The term varicocele specifically refers to dilatation and tortuosity of the pampiniform plexus, which is the network of veins that drain the testicle. This plexus travels along the posterior portion of the testicle with the epididymis and vas deferens, and then into the spermatic cord. This network of veins drains into the gonadal, or testicular, vein. The right gonadal vein drains into the inferior vena cava, while the left gonadal vein drains into the left renal vein at right angle to the renal vein, which then drains into the inferior vena cava.

The small vessels of the pampiniform plexus normally range from 0.5 - 1.5mm in diameter. Dilatation of these vessels greater than 2mm is called a varicocele.

...... Etiology ......

The idiopathic varicocele occurs when the valves within the veins along the spermatic cord do not work properly. This is essentially the same process as varicose veins, which are common in the legs. This results in back-flow of blood into the pampiniform plexus and causes increased pressures, ultimately leading to damage to the testicular tissue. Varicoceles develops slowly and may not have any symptoms. They are most frequently diagnosed when a patient is 15–25 years old, and is rarely developed after the age of 40. They occur in 15-20% of all males, and in 40% of infertile males. 98% of idiopathic varicoceles occur on the left side, apparently because the left testicular vein runs vertically up to the renal vein, while the right testicular vein drains directly into the inferior vena cava.

A secondary varicocele is due to compression of the venous drainage of the testicle. A pelvic or abdominal malignancy is of definite concern when a varicocele is newly diagnosed in a patient older than 40 years old. One non-malignant cause of a secondary varicocele is the so-called "SMA" (superior mesenteric artery), a condition in which the superior mesenteric artery compresses the left renal vein, causing increased pressures in left renal vein to be retrograded into the left pampiniform plexus.
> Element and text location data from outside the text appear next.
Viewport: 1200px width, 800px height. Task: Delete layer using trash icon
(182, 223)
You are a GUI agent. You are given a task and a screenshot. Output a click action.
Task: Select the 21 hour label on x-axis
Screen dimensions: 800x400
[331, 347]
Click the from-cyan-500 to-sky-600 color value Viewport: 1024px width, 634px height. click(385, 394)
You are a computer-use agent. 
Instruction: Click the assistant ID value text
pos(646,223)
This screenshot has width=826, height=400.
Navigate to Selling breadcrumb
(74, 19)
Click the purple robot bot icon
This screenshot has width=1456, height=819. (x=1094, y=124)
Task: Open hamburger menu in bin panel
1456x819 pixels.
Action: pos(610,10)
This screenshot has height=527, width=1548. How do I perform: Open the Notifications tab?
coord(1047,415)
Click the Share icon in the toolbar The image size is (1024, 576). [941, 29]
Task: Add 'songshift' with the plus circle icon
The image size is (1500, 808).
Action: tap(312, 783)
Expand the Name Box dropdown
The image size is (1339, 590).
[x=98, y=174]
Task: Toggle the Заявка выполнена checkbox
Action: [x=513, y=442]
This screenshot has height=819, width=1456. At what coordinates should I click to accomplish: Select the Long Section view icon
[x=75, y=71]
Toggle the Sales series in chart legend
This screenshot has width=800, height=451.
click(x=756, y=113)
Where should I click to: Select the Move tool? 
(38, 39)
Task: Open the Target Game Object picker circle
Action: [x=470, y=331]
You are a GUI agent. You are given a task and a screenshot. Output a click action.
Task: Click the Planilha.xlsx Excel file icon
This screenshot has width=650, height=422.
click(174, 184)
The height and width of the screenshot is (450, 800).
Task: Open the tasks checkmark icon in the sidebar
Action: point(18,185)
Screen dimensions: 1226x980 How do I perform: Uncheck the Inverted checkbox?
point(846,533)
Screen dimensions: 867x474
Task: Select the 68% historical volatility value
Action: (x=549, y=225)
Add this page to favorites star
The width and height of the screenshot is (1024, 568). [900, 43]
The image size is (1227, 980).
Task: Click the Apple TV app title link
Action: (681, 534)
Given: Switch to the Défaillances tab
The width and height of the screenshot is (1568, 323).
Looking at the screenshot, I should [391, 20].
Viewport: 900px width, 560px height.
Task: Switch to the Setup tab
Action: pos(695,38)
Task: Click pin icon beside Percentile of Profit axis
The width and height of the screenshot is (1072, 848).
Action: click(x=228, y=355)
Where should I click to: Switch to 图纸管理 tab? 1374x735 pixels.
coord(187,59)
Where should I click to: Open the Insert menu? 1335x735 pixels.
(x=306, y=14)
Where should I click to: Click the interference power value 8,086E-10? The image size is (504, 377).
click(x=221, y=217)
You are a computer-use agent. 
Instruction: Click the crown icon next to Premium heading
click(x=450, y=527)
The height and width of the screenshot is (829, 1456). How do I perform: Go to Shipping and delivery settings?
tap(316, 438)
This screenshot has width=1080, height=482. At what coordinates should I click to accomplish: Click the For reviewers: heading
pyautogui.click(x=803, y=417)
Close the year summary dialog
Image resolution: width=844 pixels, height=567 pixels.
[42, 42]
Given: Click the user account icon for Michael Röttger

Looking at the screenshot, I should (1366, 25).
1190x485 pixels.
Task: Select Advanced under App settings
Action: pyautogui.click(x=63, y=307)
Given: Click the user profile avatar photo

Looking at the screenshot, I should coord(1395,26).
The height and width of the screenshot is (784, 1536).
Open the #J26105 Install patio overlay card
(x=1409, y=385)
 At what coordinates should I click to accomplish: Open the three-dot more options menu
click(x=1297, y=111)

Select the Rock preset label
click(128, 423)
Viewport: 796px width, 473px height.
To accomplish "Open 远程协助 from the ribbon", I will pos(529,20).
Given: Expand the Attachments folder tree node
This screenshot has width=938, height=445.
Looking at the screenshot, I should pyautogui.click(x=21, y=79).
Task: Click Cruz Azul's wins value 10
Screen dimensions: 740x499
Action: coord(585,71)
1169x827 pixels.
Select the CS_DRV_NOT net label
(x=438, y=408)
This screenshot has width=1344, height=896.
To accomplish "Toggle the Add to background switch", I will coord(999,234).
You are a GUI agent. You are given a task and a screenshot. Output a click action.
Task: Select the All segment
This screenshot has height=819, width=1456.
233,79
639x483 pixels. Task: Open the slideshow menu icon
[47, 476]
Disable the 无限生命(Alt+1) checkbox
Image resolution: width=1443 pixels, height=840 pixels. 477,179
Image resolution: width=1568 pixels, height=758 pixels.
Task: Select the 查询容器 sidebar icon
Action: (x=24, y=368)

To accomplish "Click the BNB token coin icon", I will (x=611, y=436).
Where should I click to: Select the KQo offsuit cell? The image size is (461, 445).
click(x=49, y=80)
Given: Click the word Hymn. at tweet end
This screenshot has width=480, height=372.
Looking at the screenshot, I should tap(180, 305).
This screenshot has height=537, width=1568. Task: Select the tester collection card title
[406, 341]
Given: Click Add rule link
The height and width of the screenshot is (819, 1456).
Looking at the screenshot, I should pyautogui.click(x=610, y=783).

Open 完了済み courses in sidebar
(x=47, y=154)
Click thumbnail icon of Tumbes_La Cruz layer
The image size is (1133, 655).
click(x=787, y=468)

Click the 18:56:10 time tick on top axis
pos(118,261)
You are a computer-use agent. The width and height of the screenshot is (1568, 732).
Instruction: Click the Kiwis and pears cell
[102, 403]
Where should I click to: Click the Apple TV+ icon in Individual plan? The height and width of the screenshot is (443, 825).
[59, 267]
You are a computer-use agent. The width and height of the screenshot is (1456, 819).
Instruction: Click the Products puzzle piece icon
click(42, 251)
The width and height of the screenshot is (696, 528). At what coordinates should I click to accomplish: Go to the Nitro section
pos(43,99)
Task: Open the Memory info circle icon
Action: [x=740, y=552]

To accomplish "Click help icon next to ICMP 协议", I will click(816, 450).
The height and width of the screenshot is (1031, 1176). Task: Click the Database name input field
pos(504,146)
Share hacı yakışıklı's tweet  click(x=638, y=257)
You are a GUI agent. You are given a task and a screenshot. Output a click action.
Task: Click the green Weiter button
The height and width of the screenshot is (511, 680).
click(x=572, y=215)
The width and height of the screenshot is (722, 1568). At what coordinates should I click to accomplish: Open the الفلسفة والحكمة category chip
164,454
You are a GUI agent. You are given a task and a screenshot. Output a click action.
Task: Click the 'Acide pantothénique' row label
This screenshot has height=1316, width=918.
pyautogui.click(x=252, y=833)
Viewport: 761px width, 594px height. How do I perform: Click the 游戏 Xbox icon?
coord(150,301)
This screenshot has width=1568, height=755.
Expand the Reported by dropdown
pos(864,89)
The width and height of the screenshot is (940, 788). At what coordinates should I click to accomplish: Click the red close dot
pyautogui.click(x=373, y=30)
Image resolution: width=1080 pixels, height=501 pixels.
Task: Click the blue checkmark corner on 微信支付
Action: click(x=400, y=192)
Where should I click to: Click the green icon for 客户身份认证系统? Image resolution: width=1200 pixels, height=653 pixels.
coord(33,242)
The most common cause is hypernephroma then retroprotiniem adhsion.

...... Symptoms ......

...... Symptoms of a varicocele may include ......

  • Dragging-like or aching pain within scrotum.
  • Feeling of heaviness in the testicle(s)
  • Atrophy (shrinking) of the testicle(s)
  • Visible or palpable (able to be felt) enlarged vein, likened to feeling a bag of worms.
  • Infertility (Although no formal correlation has been established linking infertility with varicocele, many suggest that the increased temperature within the testes is the main cause in cases found with infertility.)

Varicocele is usually harmless except in cases of infertility.

An inguinal hernia can sometimes be misdiagnosed as a Varicocele and Infertility. Recently several scientific researches have shown that in over 90% of the cases in male infertility the main cause is bilateral varicocele that leads to persistent hypoxia in the testicular tissues that causes, with time, deterioration in the quantity and quality of production of the sperms. All other factors like genetic problems, obstruction of sperm transport system due to inflammation in the pelvis, include not more than 5-10% of all male infertility cases. This was found by Dr Yigal Gat and Dr Menahem Goren in one of their massive studies on varicocele which was published in the renowned medical journal - Human Reproduction.